[Exercises]
#1 From the YSQL latency thread, return the passage between "Also, have you" and "are you on?", inclusive.
#2 In the YSQL latency thread, after all masters and tservers were moved close to each other, how long does the first query take?
#3 Write what comes next in the YSQL latency thread, picking up after its final line.

Ysql high latency

I’m evaluating yugabyte on a very tiny database (a few Mb) with RF=3. One of the servers is ~25ms away from the others and I observe that the first query is always slower than if repeating the same query. What’s the cause for this?

For example, when I do “select count(0) from projects” it will be 75ms on the first attempt and 25ms on further attempts. Looks like the first query takes 3 round-trips to the “distant” server, but why is that the case?
Is there a way to warm up yugabyte so that this doesn’t happen with live queries?

More generally, do you have any documentation that can help understand the number of round-trips required per queries?
Some of my queries are timing out after 4s - I expect that it involves many roundtrips but I don’t really understand why. They are along the lines of “select * from projects where visibility=1 order by timestamp”. Yes, they use a full table scan based on EXPLAIN but there are only 26 rows in projects altogether..

FWIW the warmup problem is not only caused by the network latency. I moved all masters/tservers close to each other, but the first query still takes 200ms, while the others only 9ms. This applies separately for each table: for example warming up “projects” does not warm up “users”.

The initial query execution (especially the first “preparation” of the query plan for a statement on a TServer) needs to do some extra work to load the relevant information from the system catalog (e.g., to determine the table definitions, resolve non-fully qualified names using the search path order, etc.).

To understand why say your query on a 26 row table is taking 200ms for example on the first execute vs. subsequent executes taking 9ms etc. would you mind sharing the output of:

EXPLAIN (analyze,dist,debug) select ...

across those multiple executions? To read more about the dist and debug options to EXPLAIN see this section in the documentation.

Also, have you made any changes to GUC settings/gflags the govern the prefetch limit for scans. Can you confirm the output of:

SHOW ysql_prefetch_limit

Which version of YugabyteDB are you on?

[Data segment]
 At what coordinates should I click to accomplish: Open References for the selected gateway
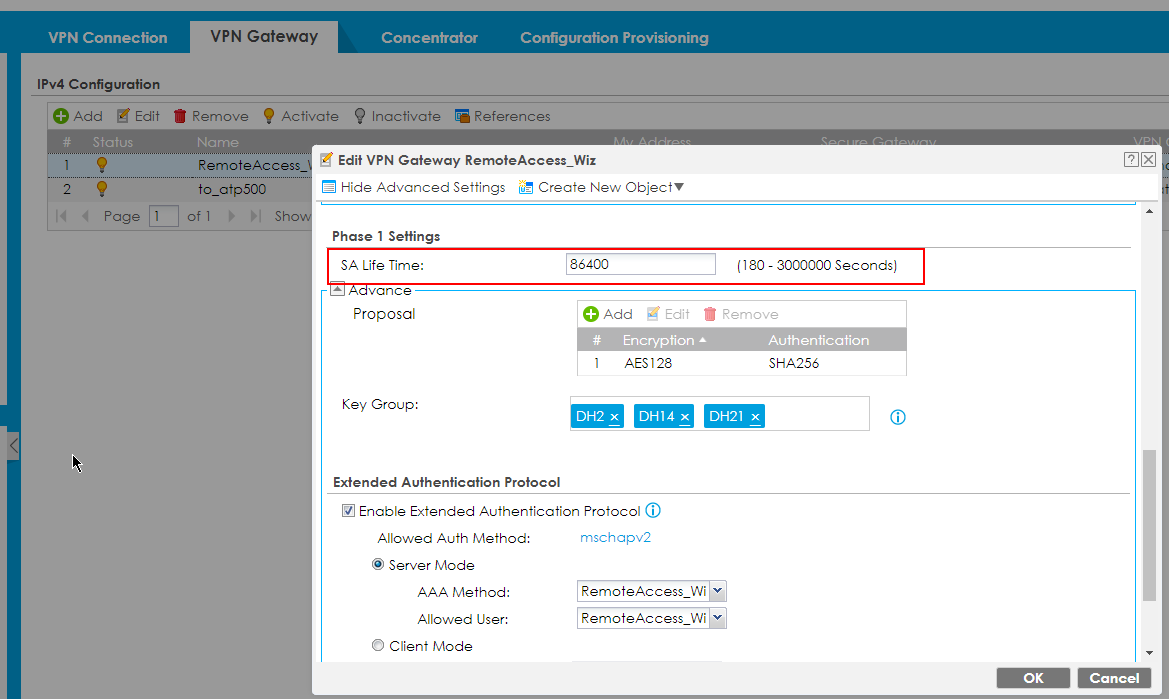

[Expected answers]
#1
Also, have you made any changes to GUC settings/gflags the govern the prefetch limit for scans. Can you confirm the output of:

SHOW ysql_prefetch_limit

Which version of YugabyteDB are you on?

#2 The first query still takes 200ms, while later ones take only 9ms.

#3
Thanks for the quick reply!

The db version is: PostgreSQL 11.2-YB-2024.2.2.0-b0 on aarch64-unknown-linux-gnu, compiled by clang version 17.0.6 (GitHub - yugabyte/llvm-project: The LLVM Project is a collection of modular and reusable compiler and toolchain technologies. Note: the repository does not accept github pull requests at this moment. Please submit your patches at http://reviews.llvm.org. 9b881774e40024e901fc6f3d313607b071c08631), 64-bit

As for ysql_prefetch_limit, ysqlsh reports the following error:

ERROR:  unrecognized configuration parameter "ysql_prefetch_limit"

AFAICT I haven’t touched any GUC settings.

Please see the explain logs from the two executions below. This time it was 100ms vs 3ms, but if I run it from a follower it is more pronounced (560ms vs 7ms)

                                                QUERY PLAN
-------------------------------------------------------------------------------------------------------------
 Finalize Aggregate  (cost=102.50..102.51 rows=1 width=8) (actual time=2.116..2.116 rows=1 loops=1)
   ->  Seq Scan on projects  (cost=0.00..100.00 rows=1000 width=0) (actual time=2.100..2.102 rows=1 loops=1)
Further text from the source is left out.